Another option is to create a market manager, who is responsible for business decisions within a market. In this case, a market can be defined as a geographic market or region; a market segment, such as a type of business; or a channel of distribution. For example, SC Johnson could have regional insect control managers. Regional market managers would make sense for insect control because weather has an influence on which bugs are pests at any given time. For example, a southern regional manager would want more inventory of the repellent Off! in March because it is already warm and the mosquitoes are already breeding and biting in the southern parts of Ontario.
In B2B markets, a market manager is more likely to be given responsibility for a particular market segment, such as all hospital health care professionals or doctor’s offices. All customers such as these (retail, wholesale, and so forth) in a particular industry compose what’s called a vertical market, and the managers of these markets are called vertical market managers. B2B companies organize in this way because buying needs and processes are likely to be similar within an industry, channels of communication are likely to be the same within an industry but different across industries.
Because magazines, websites, and trade shows are organized to serve specific industries or even specific positions within industries, B2B marketers find vertical market structures for marketing departments to be more efficient than organizing by geography.

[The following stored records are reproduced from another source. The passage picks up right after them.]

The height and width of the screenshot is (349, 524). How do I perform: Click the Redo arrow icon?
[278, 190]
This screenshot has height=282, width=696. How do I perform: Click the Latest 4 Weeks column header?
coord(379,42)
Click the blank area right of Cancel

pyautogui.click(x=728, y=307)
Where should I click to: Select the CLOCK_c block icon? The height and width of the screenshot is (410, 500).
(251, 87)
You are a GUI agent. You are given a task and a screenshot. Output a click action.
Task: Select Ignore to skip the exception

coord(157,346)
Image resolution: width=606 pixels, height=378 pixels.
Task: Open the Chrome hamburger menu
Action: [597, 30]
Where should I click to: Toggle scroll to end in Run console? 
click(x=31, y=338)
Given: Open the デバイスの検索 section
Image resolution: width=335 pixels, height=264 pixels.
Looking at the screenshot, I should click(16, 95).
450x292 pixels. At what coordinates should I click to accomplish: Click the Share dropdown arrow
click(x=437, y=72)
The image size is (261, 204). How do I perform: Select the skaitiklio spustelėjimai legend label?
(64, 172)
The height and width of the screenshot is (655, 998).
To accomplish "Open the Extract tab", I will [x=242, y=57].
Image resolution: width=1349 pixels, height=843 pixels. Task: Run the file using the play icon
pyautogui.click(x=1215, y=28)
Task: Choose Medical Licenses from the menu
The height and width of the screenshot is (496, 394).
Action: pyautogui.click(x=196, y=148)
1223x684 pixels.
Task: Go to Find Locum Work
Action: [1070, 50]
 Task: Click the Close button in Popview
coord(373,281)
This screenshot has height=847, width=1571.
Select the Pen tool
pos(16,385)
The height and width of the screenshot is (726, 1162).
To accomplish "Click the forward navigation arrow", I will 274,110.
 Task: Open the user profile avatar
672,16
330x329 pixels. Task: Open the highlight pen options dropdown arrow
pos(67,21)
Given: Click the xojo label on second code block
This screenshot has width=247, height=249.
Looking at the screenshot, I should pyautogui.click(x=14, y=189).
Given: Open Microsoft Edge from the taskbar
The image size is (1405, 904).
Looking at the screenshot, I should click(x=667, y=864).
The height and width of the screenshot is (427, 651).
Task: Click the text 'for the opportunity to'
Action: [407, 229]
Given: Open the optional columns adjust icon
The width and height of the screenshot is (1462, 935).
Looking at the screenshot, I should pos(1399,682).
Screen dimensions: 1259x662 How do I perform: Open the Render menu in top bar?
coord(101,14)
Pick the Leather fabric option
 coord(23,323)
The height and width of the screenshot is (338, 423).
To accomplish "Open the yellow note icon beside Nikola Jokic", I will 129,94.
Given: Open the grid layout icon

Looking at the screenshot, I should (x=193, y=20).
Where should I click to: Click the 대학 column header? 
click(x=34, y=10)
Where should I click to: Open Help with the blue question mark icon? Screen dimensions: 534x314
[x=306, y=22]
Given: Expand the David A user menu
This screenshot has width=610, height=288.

Market managers sometimes report to brand managers or are a part of their firms’ sales organizations and report to sales executives. Market managers are less likely to have as much flexibility in terms of pricing and product decisions and have no control over the communication content of marketing campaigns or marketing strategies. These managers are more likely to be tasked with implementing a product or brand manager’s strategy and be responsible for their markets. Some companies have market managers but no brand managers. Instead, marketing vice presidents or other executives are responsible for the brands.